Write down the equation for the photosynthesis reaction.

Balance the equation.

If 3 mol of carbon dioxide are used up in the photosynthesis reaction, what mass of glucose will be produced?
a) $C{O}_{2}\left(g\right)+{H}_{2}O\left(l\right)light\to {C}_{6}{H}_{12}{O}_{6}+{O}_{2}\left(g\right)$
(note that we put light above the arrow indicating that light is needed to make the reaction take place.)

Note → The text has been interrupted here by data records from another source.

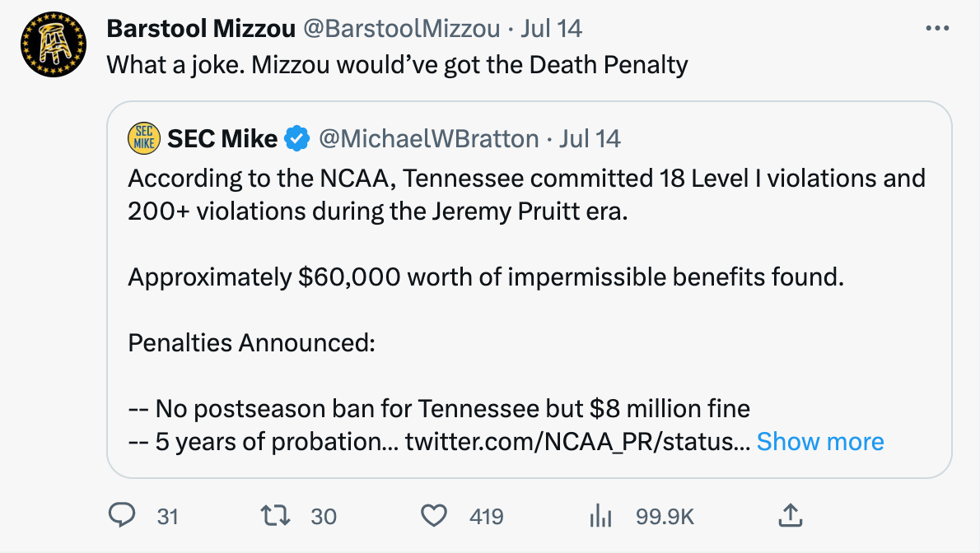Open the SEC Mike display name
The height and width of the screenshot is (553, 980).
[222, 139]
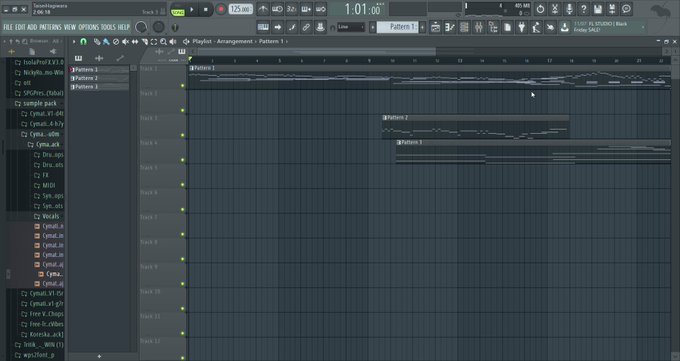Click the metronome icon
Screen dimensions: 680x361
pyautogui.click(x=263, y=9)
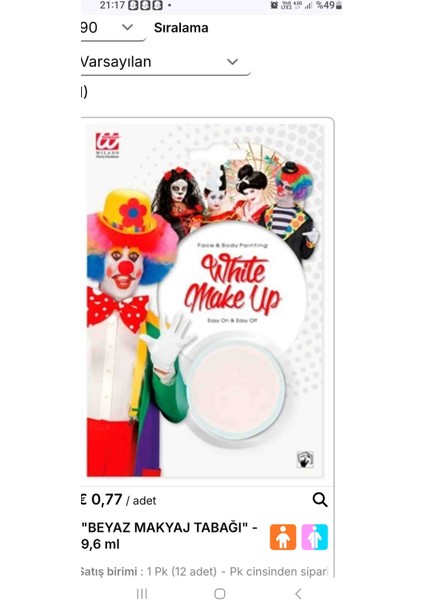Tap the battery percentage indicator

tap(329, 5)

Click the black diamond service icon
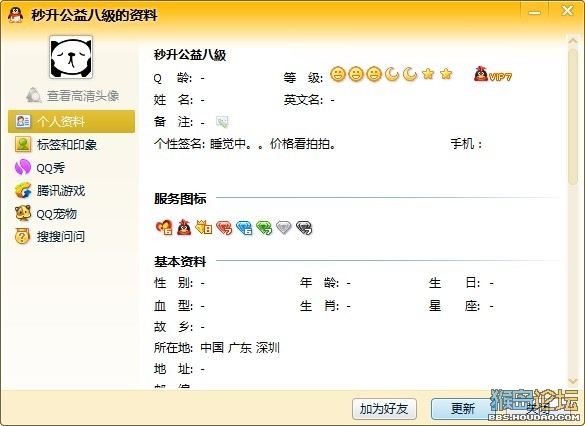click(304, 228)
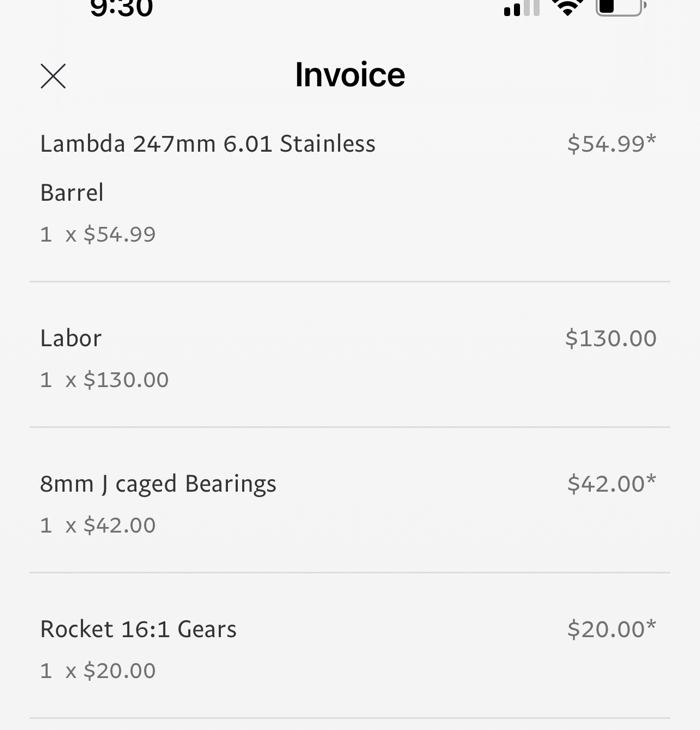Tap the divider below the Labor row

click(x=350, y=427)
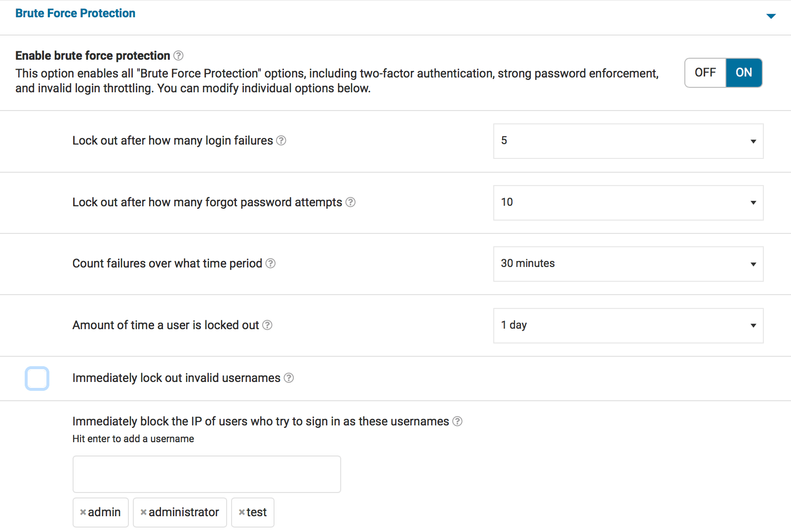Remove the administrator username tag

pos(143,512)
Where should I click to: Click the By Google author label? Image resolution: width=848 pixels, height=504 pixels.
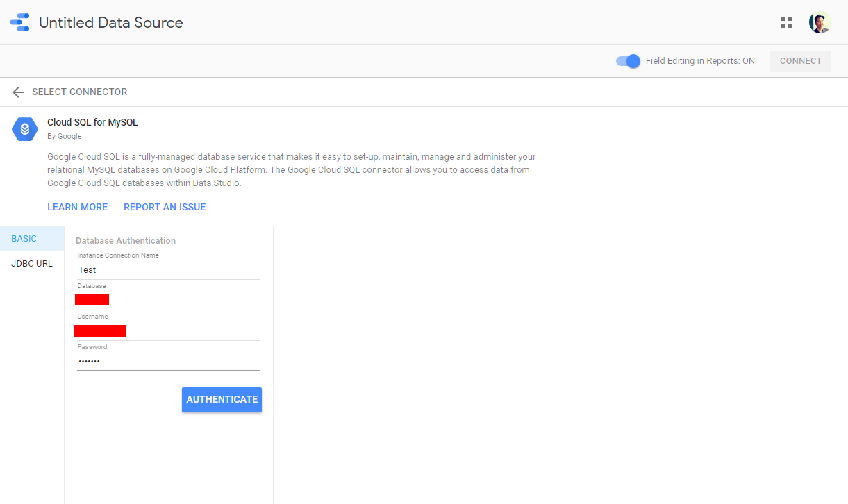click(x=64, y=136)
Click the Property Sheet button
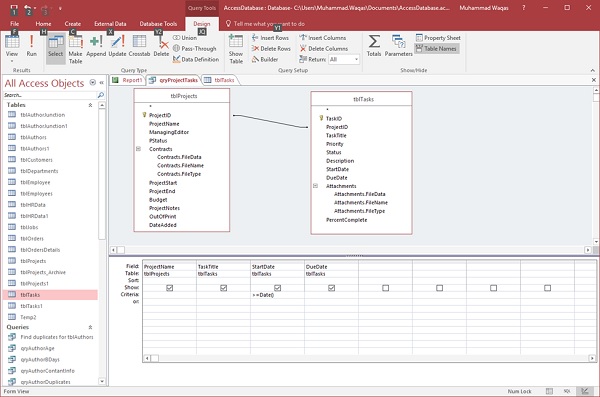The height and width of the screenshot is (397, 600). click(438, 38)
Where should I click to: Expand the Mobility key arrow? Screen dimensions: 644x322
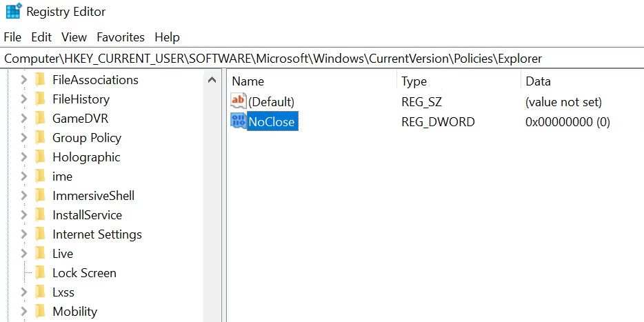24,312
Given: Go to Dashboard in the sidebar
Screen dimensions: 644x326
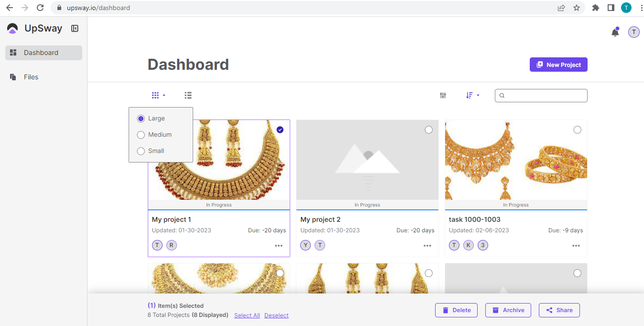Looking at the screenshot, I should [x=41, y=53].
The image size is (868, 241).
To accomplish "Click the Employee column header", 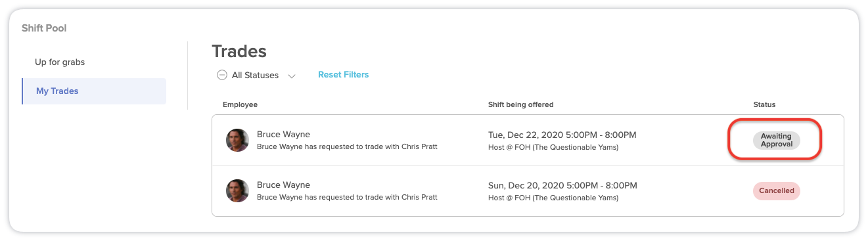I will [240, 104].
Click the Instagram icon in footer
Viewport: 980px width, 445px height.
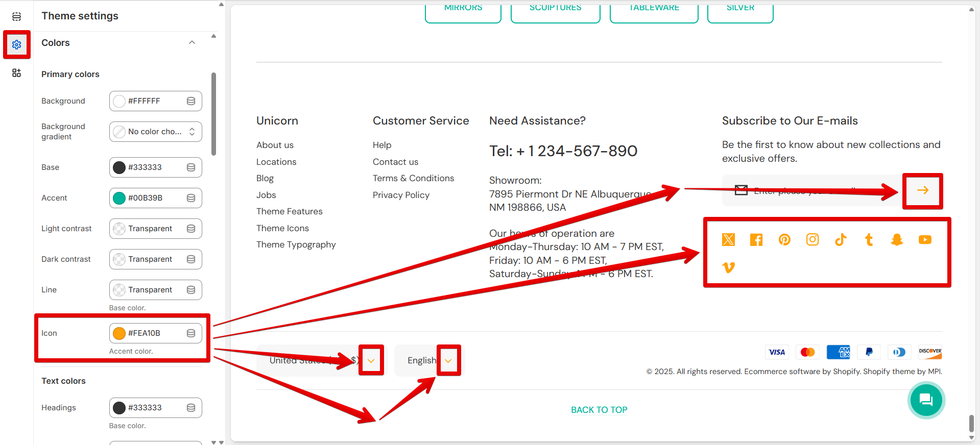[812, 240]
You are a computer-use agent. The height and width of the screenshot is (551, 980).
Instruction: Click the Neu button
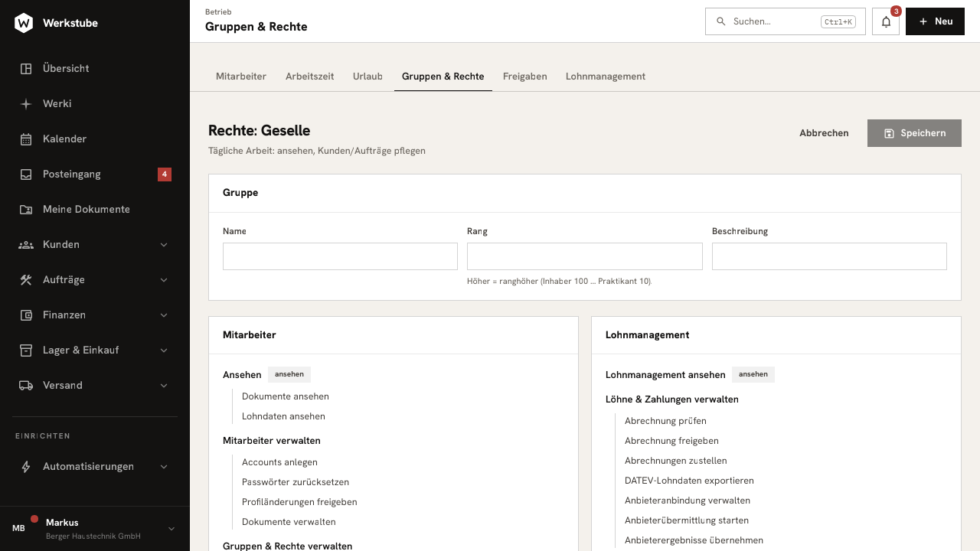(935, 21)
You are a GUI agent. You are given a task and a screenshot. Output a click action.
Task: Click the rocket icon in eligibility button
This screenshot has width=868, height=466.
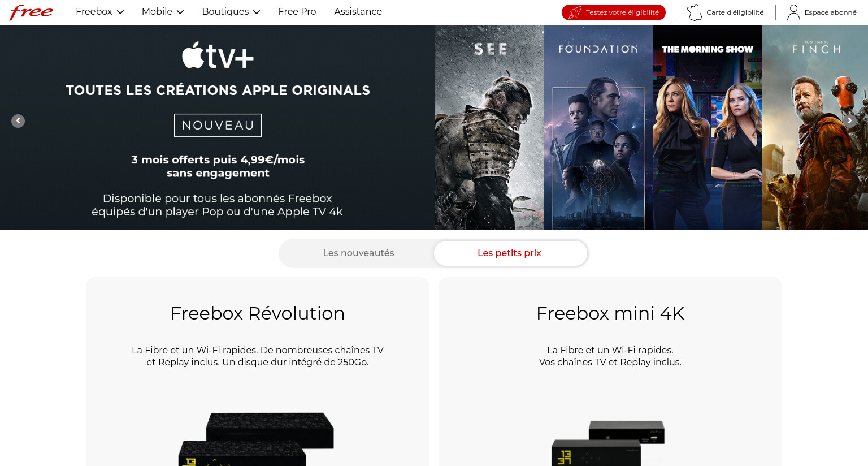[x=575, y=12]
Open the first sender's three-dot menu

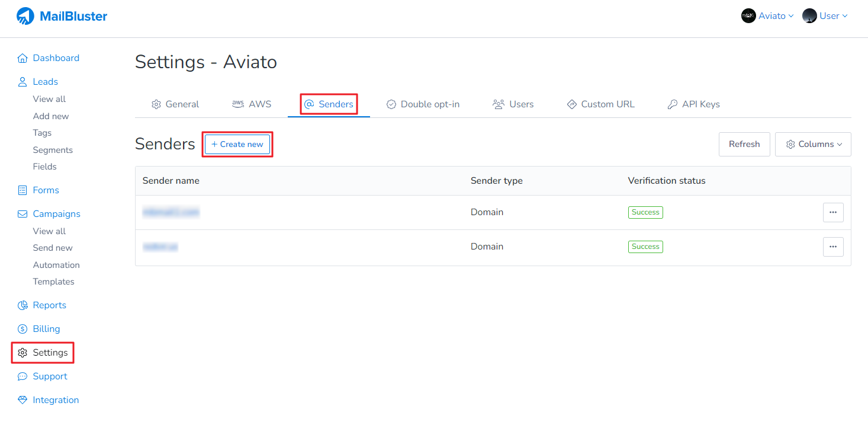(x=833, y=212)
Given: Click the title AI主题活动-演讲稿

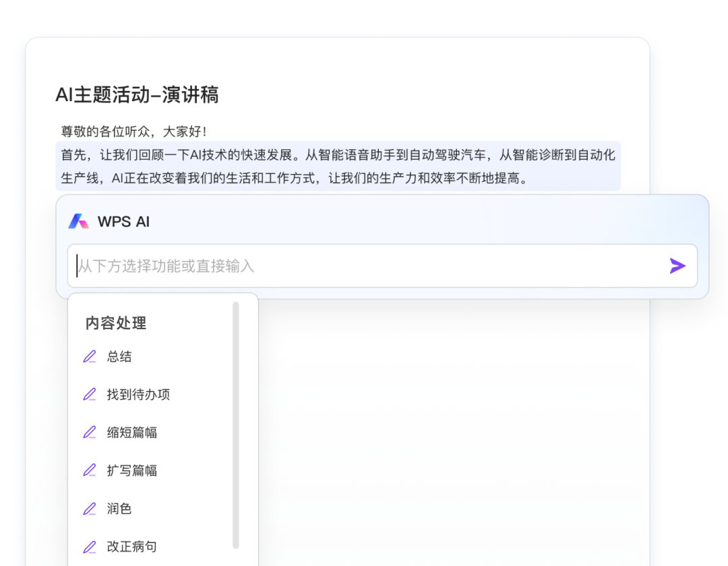Looking at the screenshot, I should click(137, 95).
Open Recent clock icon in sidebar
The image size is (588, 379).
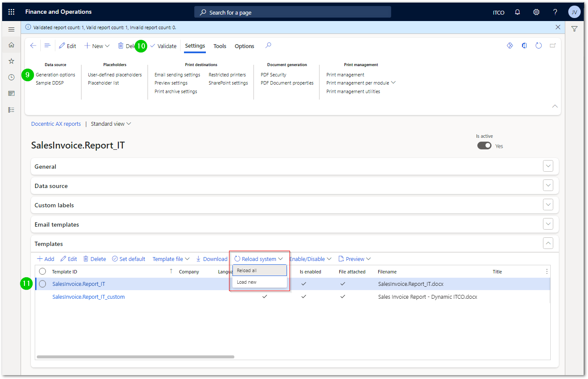click(12, 77)
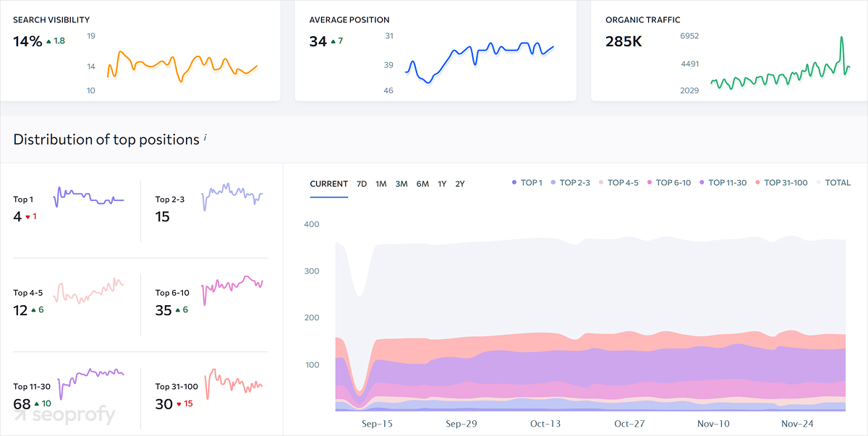868x436 pixels.
Task: Select the 7D tab above the chart
Action: (x=362, y=184)
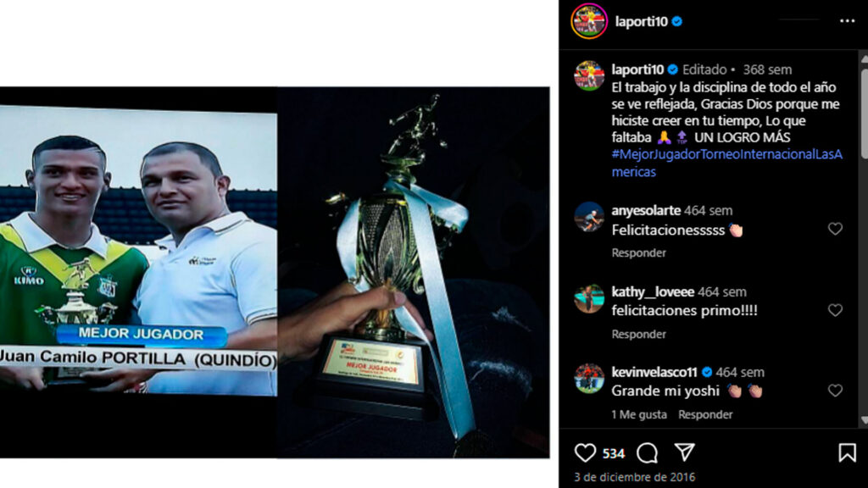Open kevinvelasco11's profile from username
Viewport: 868px width, 488px height.
(x=654, y=372)
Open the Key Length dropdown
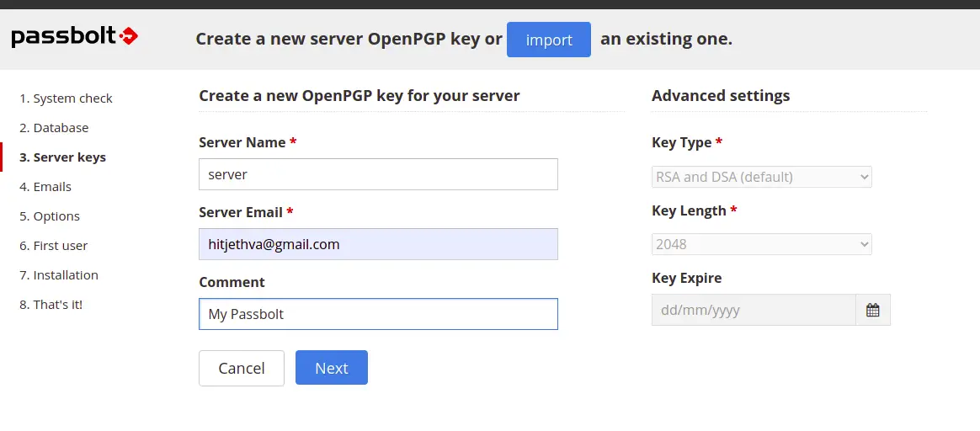This screenshot has width=980, height=431. pyautogui.click(x=762, y=244)
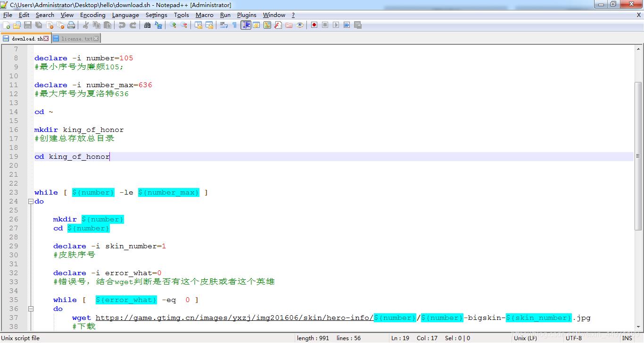644x343 pixels.
Task: Switch to the license.txt tab
Action: (74, 38)
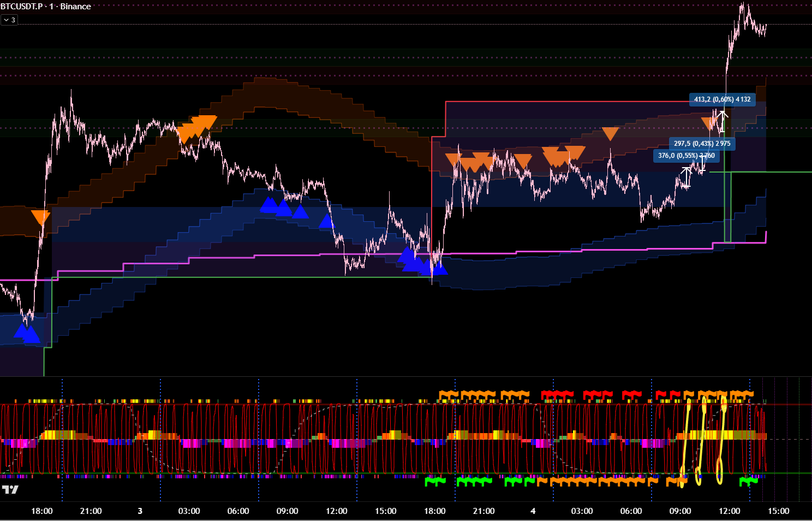Select the rightmost green flag in oscillator pane
Viewport: 812px width, 521px height.
[748, 481]
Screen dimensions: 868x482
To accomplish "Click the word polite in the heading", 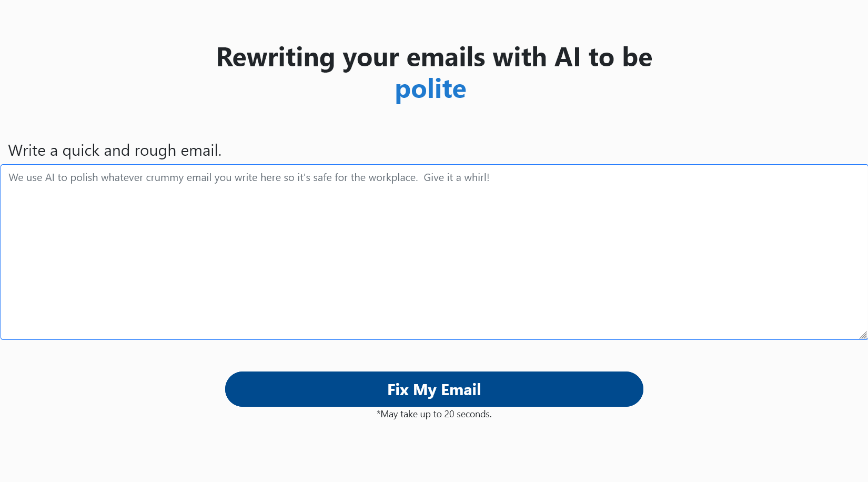I will (x=430, y=89).
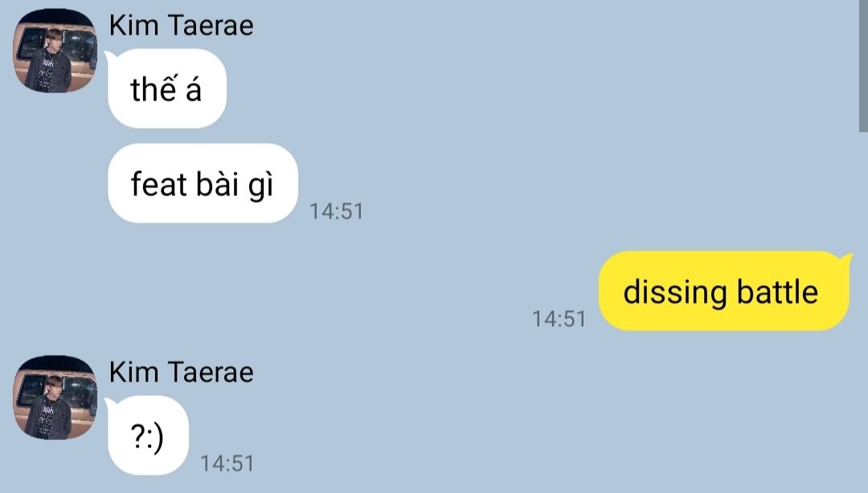This screenshot has width=868, height=493.
Task: Select the "feat bài gì" message bubble
Action: coord(203,183)
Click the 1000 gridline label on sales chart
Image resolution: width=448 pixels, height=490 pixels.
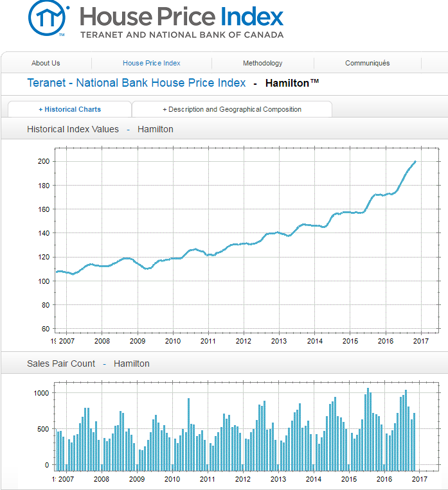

b) We have 6 carbons on the RHS and only 1 on the LHS so we add a 6 in front of the $C{O}_{2}$:
$6C{O}_{2}+{H}_{2}Olight\to {C}_{6}{H}_{12}{O}_{6}+{O}_{2}$
We also have 12 hydrogens on the RHS and 2 on the LHS so we add a 6 in front of the water:
$6C{O}_{2}+6{H}_{2}Olight\to {C}_{6}{H}_{12}{O}_{6}+{O}_{2}$
Finally we balance the oxygens. There are 18 on the LHS and 8 on the RHS. We add a 6 in front of the oxygen gas and now the equation is balanced:
$6C{O}_{2}\left(g\right)+6{H}_{2}O\left(l\right)light\to {C}_{6}{H}_{12}{O}_{6}+6{O}_{2}\left(g\right)$
c) From the balanced equation we see that for every 6 moles of carbon dioxide used we get one mole of glucose. So from 3 moles of carbon dioxide we get 0,5 moles of glucose ($\frac{3}{6}=0,5$ ).
The molar mass of glucose is:
$6(12,011)+12(1,01)+6(15,99)=180,13g\cdot mo{l}^{1}$
So the mass of glucose produced is:
$m=nM$ 
$m=(180,13)(0,5)$ 
$m=90,06g$